EXERCISE INSTRUCTIONS: Omitting the pictures, print every line below exactly as it stands.
--------------------
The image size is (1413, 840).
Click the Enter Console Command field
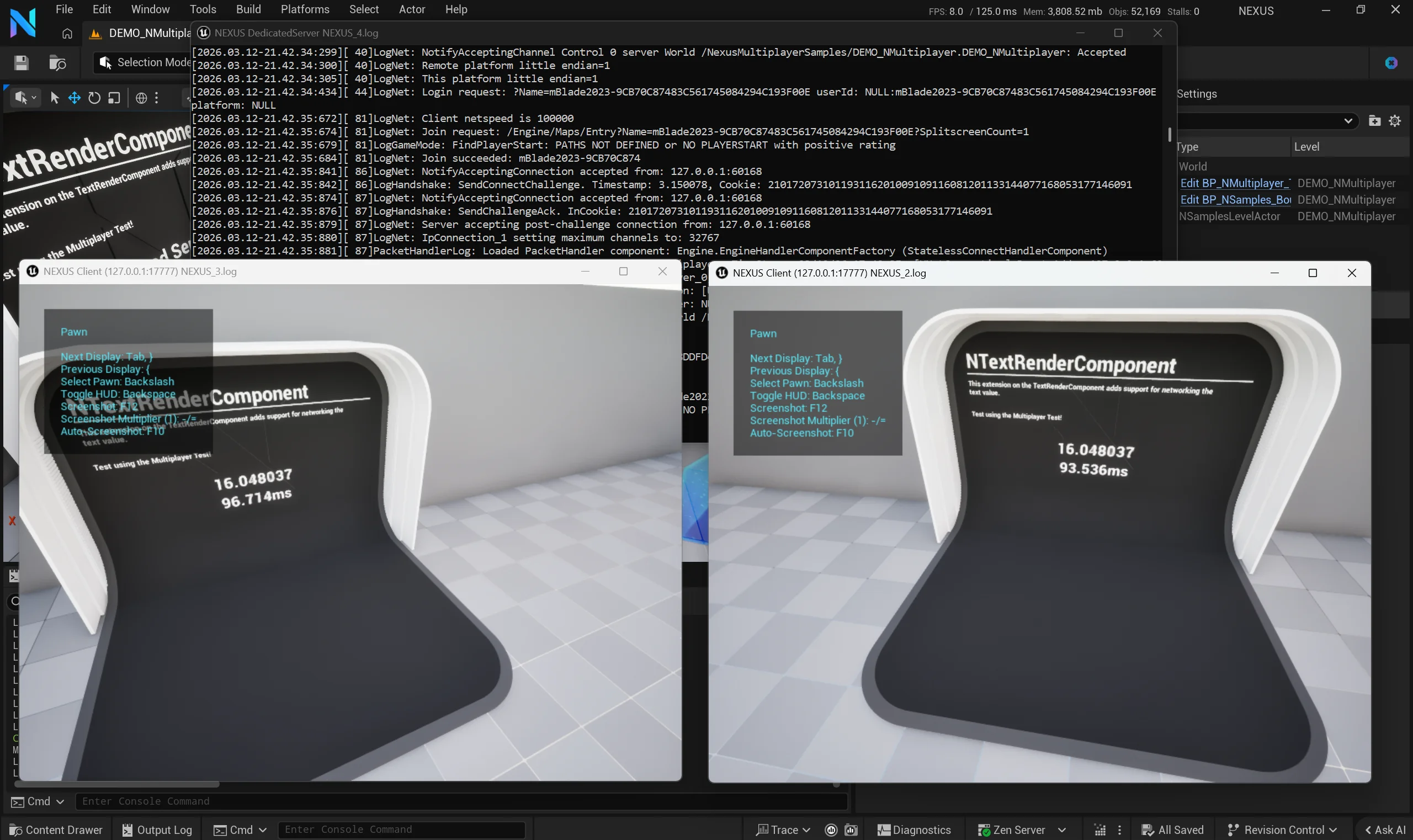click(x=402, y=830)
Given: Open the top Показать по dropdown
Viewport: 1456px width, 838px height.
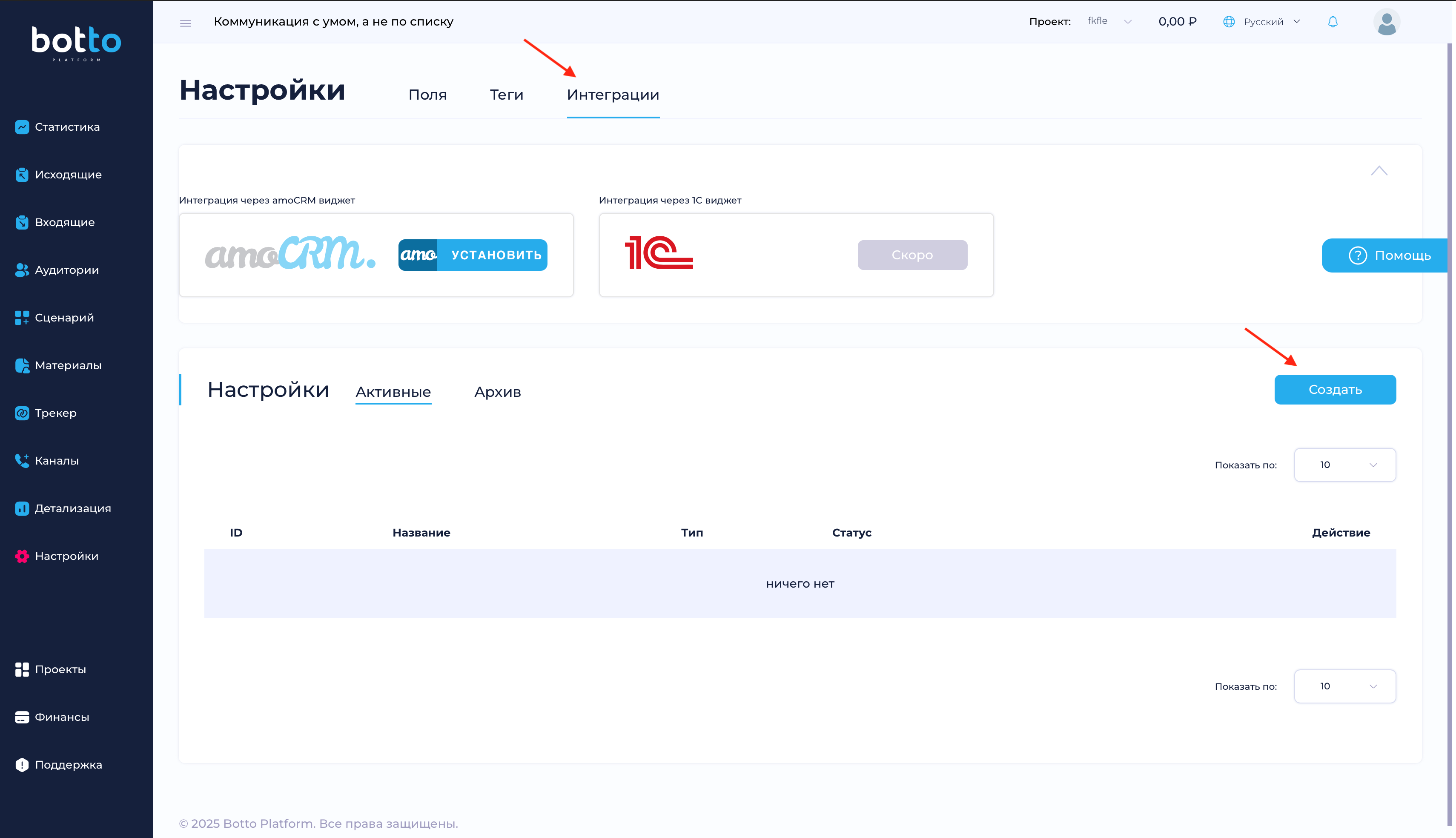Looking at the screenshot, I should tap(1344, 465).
--------------------
REPLY TO THE EXERCISE:
The image size is (1413, 840).
Click the Enter Console Command field
click(x=402, y=830)
Given: Open the top Показать по dropdown
Viewport: 1456px width, 838px height.
Looking at the screenshot, I should tap(1344, 465).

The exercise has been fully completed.